Singulière apparition que celle de mon ami que je pus
entrevoir soudain tout là-haut, à l’entrée de la grotte. Comme il paraissait
petit, devant la gueule béante, noire. Il me fit signe mais ce qu’il me criait
était couvert par les feulements du vent et je ne pus le comprendre. Lorsque
j’atteignis enfin la grotte au prix d’un effort qui fit que j’entendais battre
le sang dans ma tête, je le trouvai assis avec les moines, occupé à leur poser
des questions dans une langue consistant en un mélange de bribes de népalais et
de tibétain.
Impossible de savoir s’ils comprenaient ce qu’on leur
demandait. Ils n’interrompaient pas leurs prières et ne cessèrent pas non plus
de marmonner lorsque l’un d’eux se leva pour nous offrir du thé salé au beurre
de yak, des racines séchées et de la tsampa, une farine grossière d’orge
grillée à laquelle il ajouta_ en marmonnant de plus belle_ du beurre et du thé
pour obtenir un mélange qu’il pétrit entre ses doigts jusqu’à obtenir une pâte
grise.
Tandis que nous mangions et buvions, nos hôtes tâtaient nos
vestes fourrées de duvet, nos guêtres, nos gants, soupesaient nos piolets, nos
crampons, nos sacs à dos, visiblement admiratifs mais tout en continuant, sans
s’interrompre à aucun moment, à réciter leurs mantras en claquant des dents.
Enfin délivré du poids de mon sac et des tourments de
l’ascension, j’étais assis à côté de mon ami près du feu qui se consumait
lentement. Trop fatigué pour retirer mes vêtements trempés de sueur, je m’étais
enveloppé dans mon duvet comme dans une couverture et je laissai la braise me
réchauffer.
Mon ami avait renoncé à toute tentative de questionner les
moines en oraison. Assis à côté de moi, il les écoutait marmonner, muet, le
regard fixé sur le feu. Le ciel hivernal délimité par l’ouverture de la grotte
s’était peu à peu assombri. Les massifs enneigés qui s’élevaient ici à plus de
six mille mètres par-dessus le miroir d’une mer infiniment lointaine étaient
devenus des murs noirs au-dessus desquels une première étoile se mit à flamboyer…

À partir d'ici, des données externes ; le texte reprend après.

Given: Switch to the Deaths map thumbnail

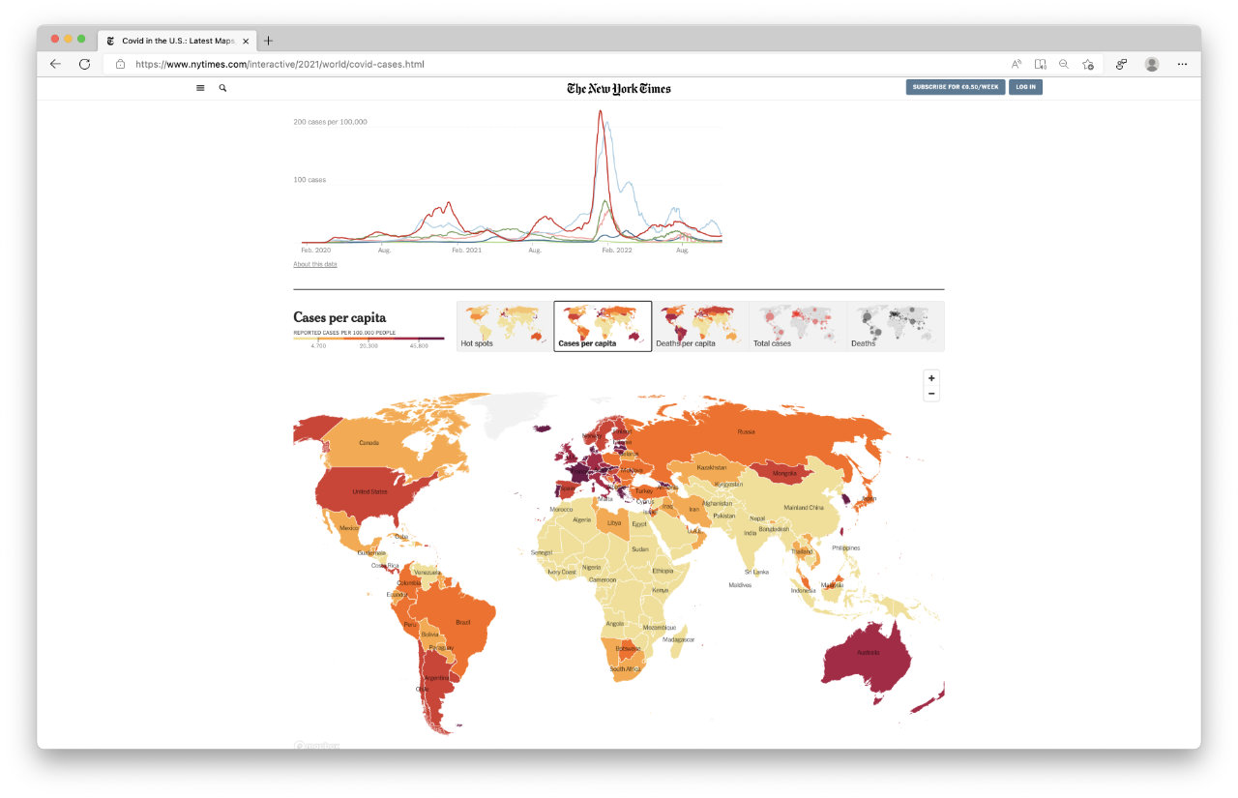Looking at the screenshot, I should tap(896, 326).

Le feu était éteint. Des moines, on ne voyait plus que les
silhouettes, des braises, la cendre blanche qui les recouvrait. Je me sentais à
l’abri comme en ces temps révolus où l’on me portait au lit soir après
soir : par une fente de la porte qu’on laissait entrouverte à cause de ma
peur du noir, je voyais un rai de lumière et j’entendais chuchoter dans la
pièce d’à côté les adultes qui me protégeaient. Lorsqu’une étincelle sauta de
la cendre blanche comme neige et s’éteignit en vol dans l’obscurité froide de
la grotte, je m’endormis. A présent, j’étais arrivé.